Reduplicated 'say'
Robert L. Rankin
rankin at lark.cc.ukans.edu
Sun Mar 28 00:35:04 UTC 1999
On Sat, 27 Mar 1999, Koontz John E wrote:
> This week Bob Rankin pointed out to me that Buechel's dictionary lists a
> Teton stem hey'aya (Buechel 1983:174a) 'to say much, to keep saying'.
> This a reduplication of heya' 'to say that or this' (same page). The
> inflectional pattern is hepha'pha, heha'ha, heya'ya, uNke'yaya=pi.
> What's interesting here, of course, is that the reduplicated syllable
> includes the irregular inflection in the first and second person.

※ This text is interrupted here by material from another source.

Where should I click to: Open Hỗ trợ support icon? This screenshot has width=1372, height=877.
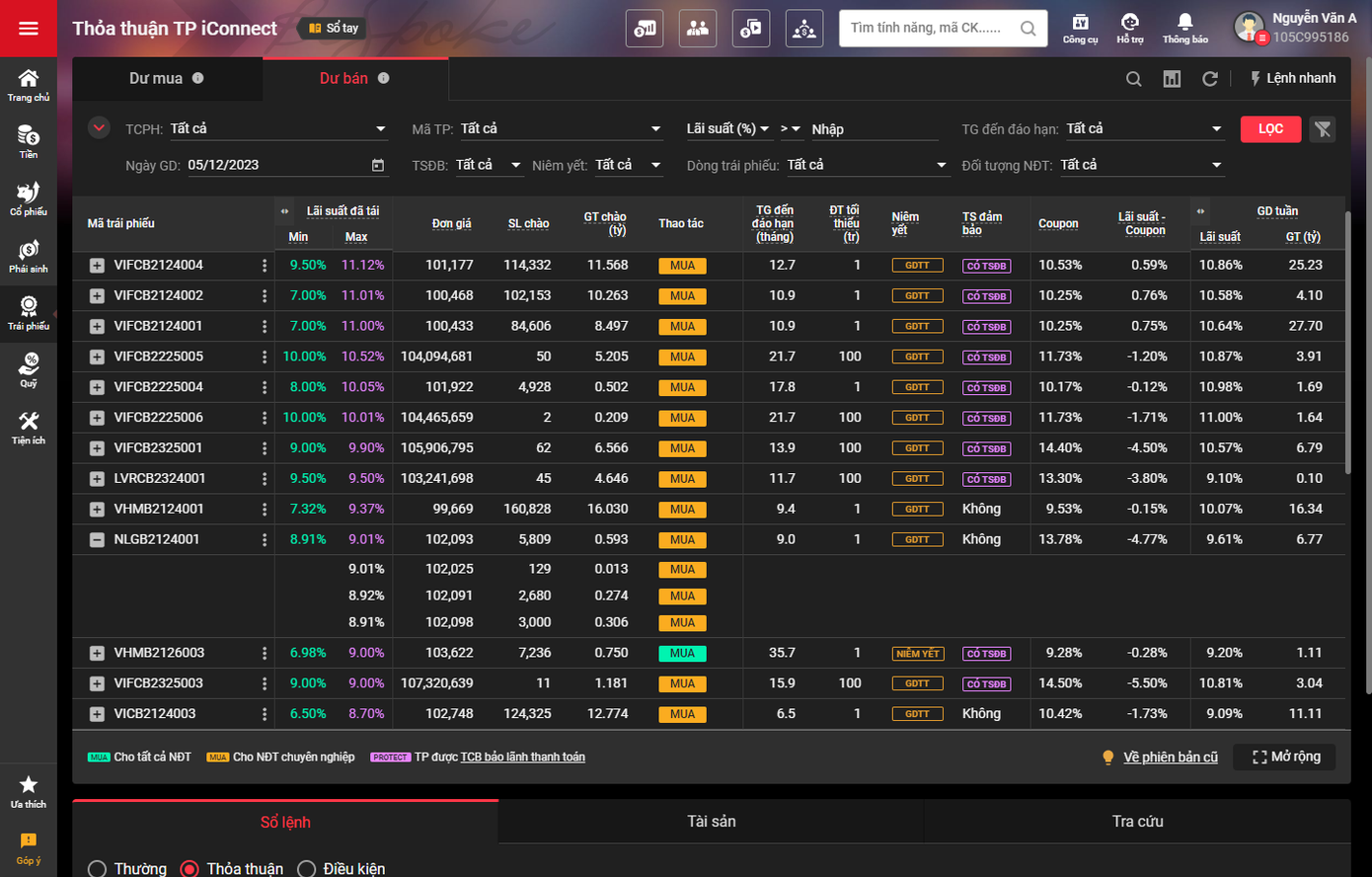click(x=1129, y=28)
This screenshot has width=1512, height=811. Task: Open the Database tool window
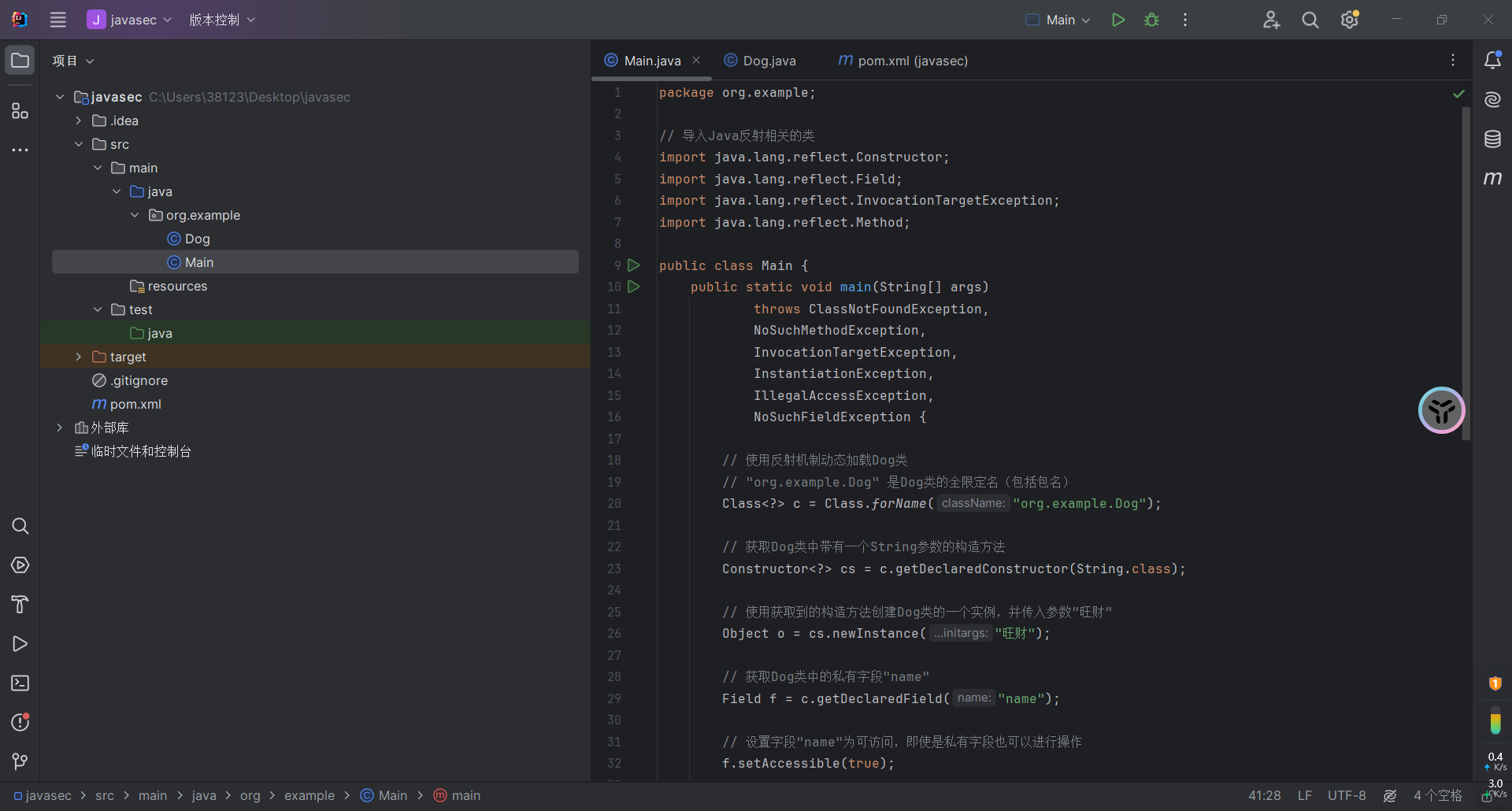click(x=1492, y=139)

> David Rood tells me that his instinctive feeling with these forms is
> that they represent reduplication before inflection. Either way it's
> interesting that the inflection gets repeated in the first and second
> persons.
This does pose an interesting ordering problem for morphology. What's
happened historically I think is that the inflection has simply become
opaque to speakers, who now no longer recognize -p- as an allomorph of wa-
'1st person actor', i.e., the inflection has simply been lexicalized. I
wonder if those few other archaic verbs do the same thing. Either hi
'arrive' or ?u 'come'(or both) has a 1st sg. in p-, which, if
reduplicated, should produce *phVphV.